Q: I remember a teacher once told me that the best form of government is an "enlightened despot."



A: I think you could make the case that there have been some enlightened despots that have been better than the Bill Clintons of the world.



Q: Amen!



A: Even Lincoln's most worshipful biographers call him a dictator at times. And the reason was as soon as he got into office, he launched a military invasion without the consent of Congress, which is unconstitutional; declared martial law; blockaded Southern ports, which is unconstitutional without declaring war; and he suspended the writ of habeas corpus.



Q: Which is really the only thing that most people are aware of, even if they don't know what it meant. But most don't know about his jihad against American citizens.

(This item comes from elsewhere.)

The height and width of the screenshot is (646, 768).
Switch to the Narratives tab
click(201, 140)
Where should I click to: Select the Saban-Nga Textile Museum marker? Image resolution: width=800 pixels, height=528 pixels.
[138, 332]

A: Right. The historians seem to have set the number at 13,000 Northern citizens put in political prison without a warrant, without being charged with anything. The highest estimate I heard was 38,000, but just to be conservative, I stick with 13,000 in my book. No one seems to know with any precision. Those prisoners included dozens, perhaps hundreds, of newspaper editors. The Journal of Commerce in New York City published an article early in the Lincoln administration listing 100 newspapers in the North that were opposed to him. Lincoln ordered the Postmaster General to cease mail delivery of those papers, and that's how papers were delivered in those days. Only a relatively few number of those papers resumed publication, and only after they promised not to criticize Lincoln. Quite a few editors and owners of newspapers were thrown in prison without even being charged.



Q: When Clinton didn't like what the Western Journalism Center and others were publishing, he just sicked an IRS audit on us.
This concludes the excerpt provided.